[Material supplied — start]

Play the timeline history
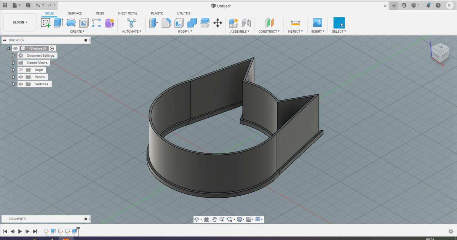(x=20, y=231)
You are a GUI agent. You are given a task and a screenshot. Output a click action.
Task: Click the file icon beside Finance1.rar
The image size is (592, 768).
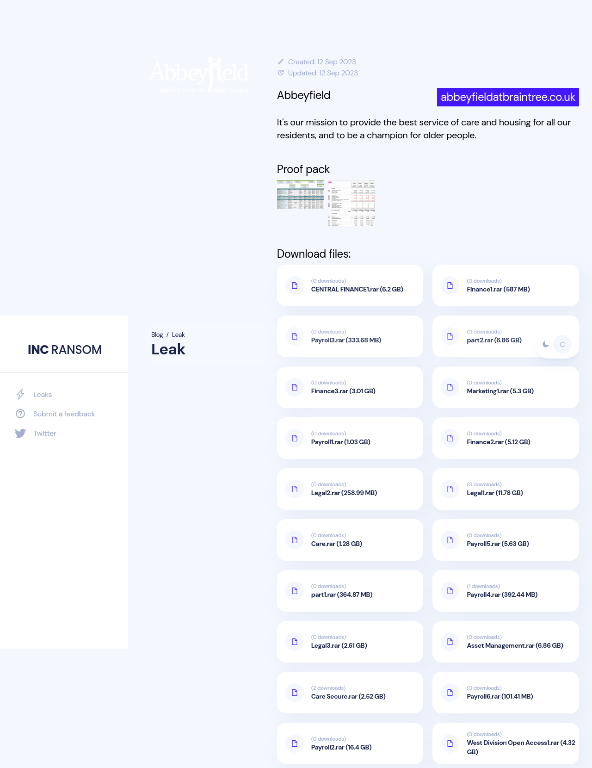point(450,285)
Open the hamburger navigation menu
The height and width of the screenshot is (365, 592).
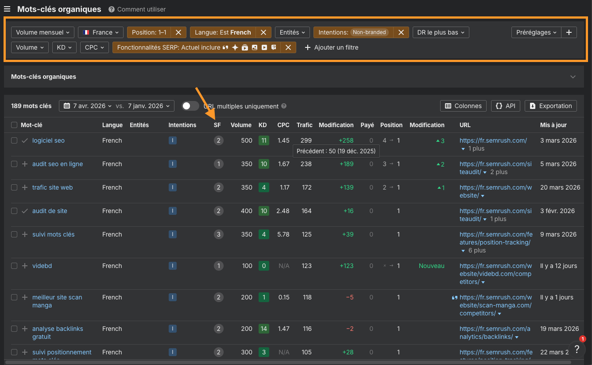click(7, 9)
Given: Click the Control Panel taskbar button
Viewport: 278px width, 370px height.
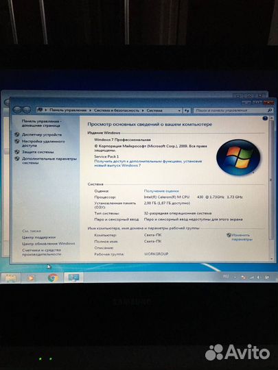Looking at the screenshot, I should coord(73,278).
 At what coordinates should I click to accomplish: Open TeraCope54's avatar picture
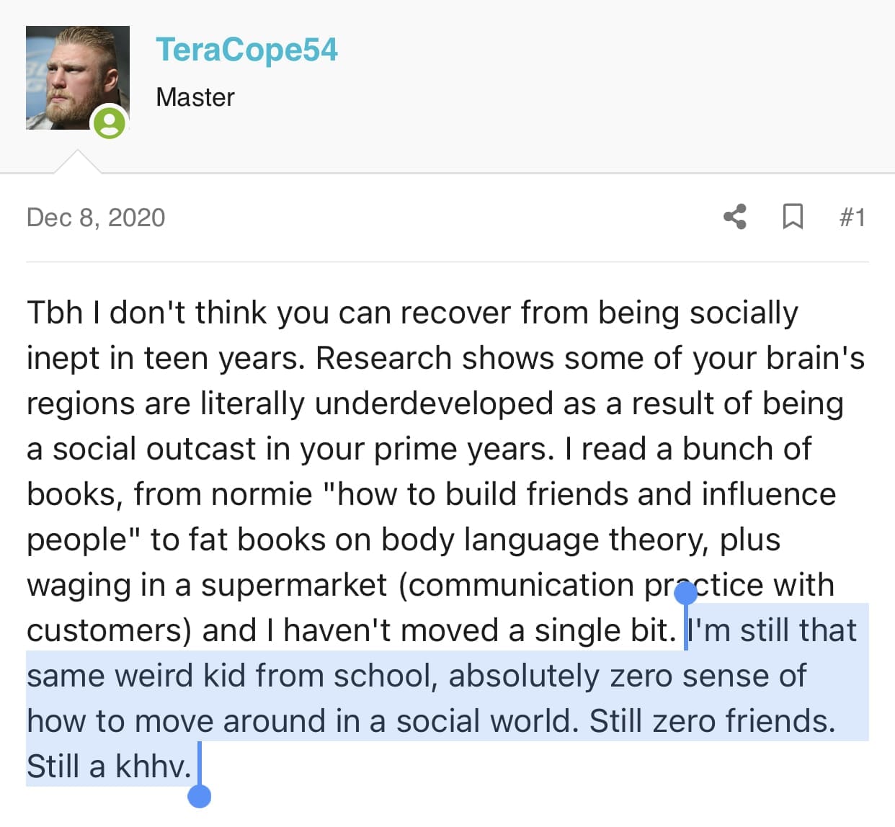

[Material supplied — finish]

Task instructions:
An exact copy is needed of every line from the one holding "The image size is (592, 768)." to the end of the entries above, both ends kept and each picture dropped.

Solution:
The image size is (592, 768).
point(450,285)
Open the hamburger navigation menu
The height and width of the screenshot is (365, 592).
click(7, 9)
Given: Click the Control Panel taskbar button
Viewport: 278px width, 370px height.
Looking at the screenshot, I should coord(73,278).
 At what coordinates should I click to accomplish: Open TeraCope54's avatar picture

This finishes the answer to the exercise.